Empirical evidence about where Kennedy’s support came from is mixed and time‑dependent:

  • Spring 2024 polling summarized by Brookings (drawing on Quinnipiac and NBC data) found RFK Jr. pulling a larger share of Trump than Biden voters in a three‑way test (e.g., 12% of Trump supporters vs. 7% of Biden supporters in one Quinnipiac poll), implying at that point he hurt Trump more. (brookings.edu)
  • By July 2024, a Pew survey showed that among Kennedy supporters, 47% said they would choose Biden and 44% Trump in a two‑way race, suggesting that if Kennedy were removed from the ballot, slightly more of his then‑supporters would flow to Biden than to Trump—which in turn implies that his candidacy at that moment was marginally more damaging to Biden. (pewresearch.org)
  • After Biden withdrew and Harris replaced him, Pew’s follow‑up found that Kennedy’s July supporters who switched candidates broke 39% for Harris versus 20% for Trump, indicating many of his earlier backers were at least somewhat inclined toward the Democratic ticket. (pewresearch.org)

At the same time, Kennedy suspended his campaign in August 2024 and endorsed Trump, but remained on the ballot in some states. (pewresearch.org) In the final results he received about 0.49% of the national popular vote, and Trump’s winning margins in closely watched states like Wisconsin and Michigan exceeded Kennedy’s vote totals there, making it difficult to show that his lingering candidacy clearly hurt one side more in the actual outcome. (en.wikipedia.org)

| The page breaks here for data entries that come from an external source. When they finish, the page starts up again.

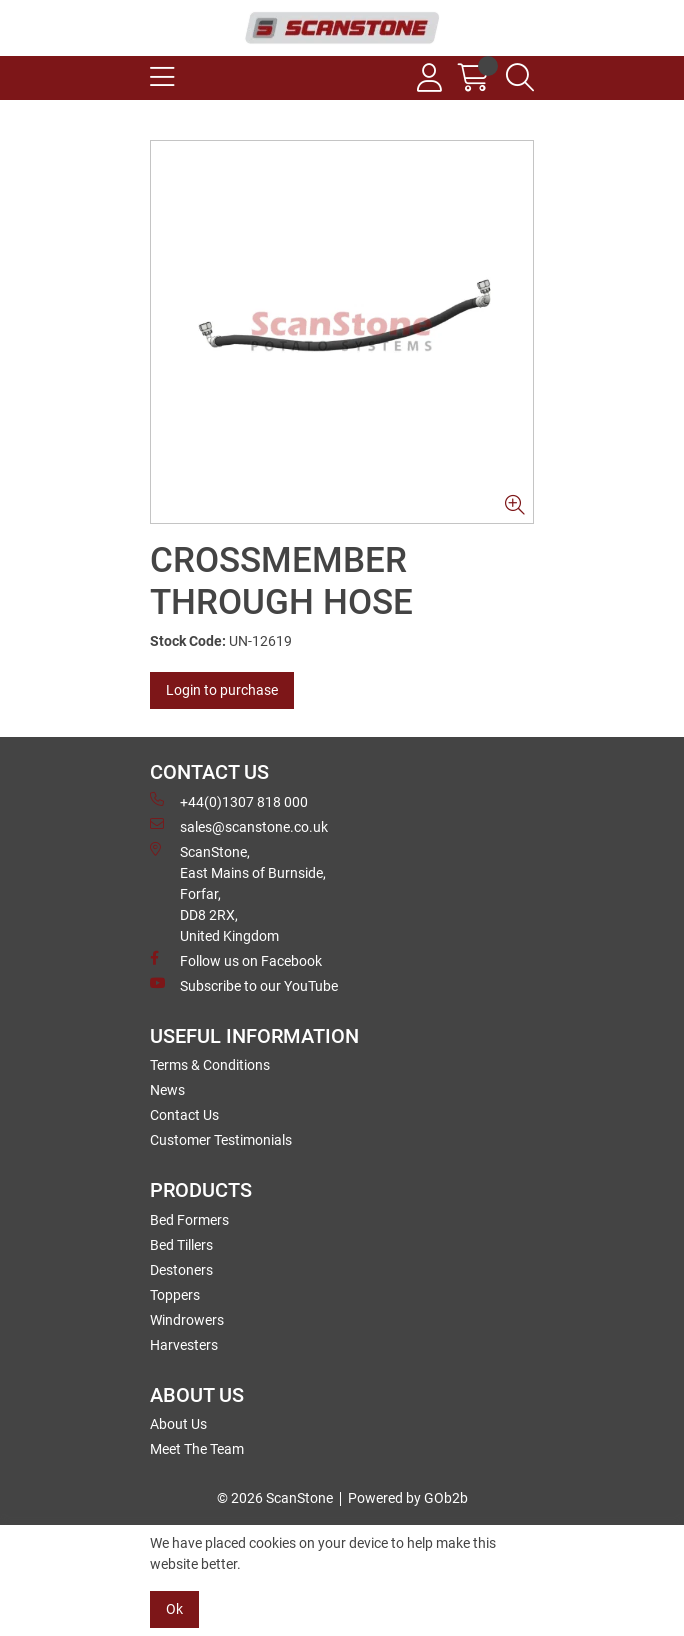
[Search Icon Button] (520, 78)
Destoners (181, 1270)
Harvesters (184, 1345)
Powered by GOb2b (408, 1498)
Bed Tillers (181, 1245)
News (167, 1090)
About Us (178, 1424)
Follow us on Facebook (236, 960)
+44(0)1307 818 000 (229, 801)
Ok (174, 1609)
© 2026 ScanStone (275, 1498)
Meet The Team (197, 1449)
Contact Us (184, 1115)
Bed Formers (189, 1220)
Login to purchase (222, 690)
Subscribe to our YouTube (244, 985)
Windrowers (187, 1320)
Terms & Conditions (210, 1065)
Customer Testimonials (221, 1140)
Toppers (175, 1295)
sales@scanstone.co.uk (239, 826)
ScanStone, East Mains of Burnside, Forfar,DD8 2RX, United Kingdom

Analysts also disagreed ex ante: Democratic‑aligned Third Way argued Kennedy was disproportionately attracting disaffected 2020 Biden voters and key Biden‑leaning groups (young voters, moderates, independents), warning he could be a spoiler against Biden, while the Brookings review of multi‑candidate polling concluded the combined third‑party effect on a Biden–Trump race was near zero because Kennedy’s pull from Trump was offset by Stein/West drawing more from Biden. (thirdway.org)

Because (1) the specific Biden–vs.–Trump general election never actually happened, (2) high‑quality surveys at different times point in different directions about whether Kennedy drew more from Biden’s or Trump’s potential voters, and (3) his truncated, small‑vote candidacy in November makes his realized electoral impact hard to quantify, there is no clear, settled empirical answer that his independent run definitively hurt Biden more than Trump. The available evidence allows arguments both ways, so the prediction cannot be confidently scored as right or wrong and is best labeled ambiguous.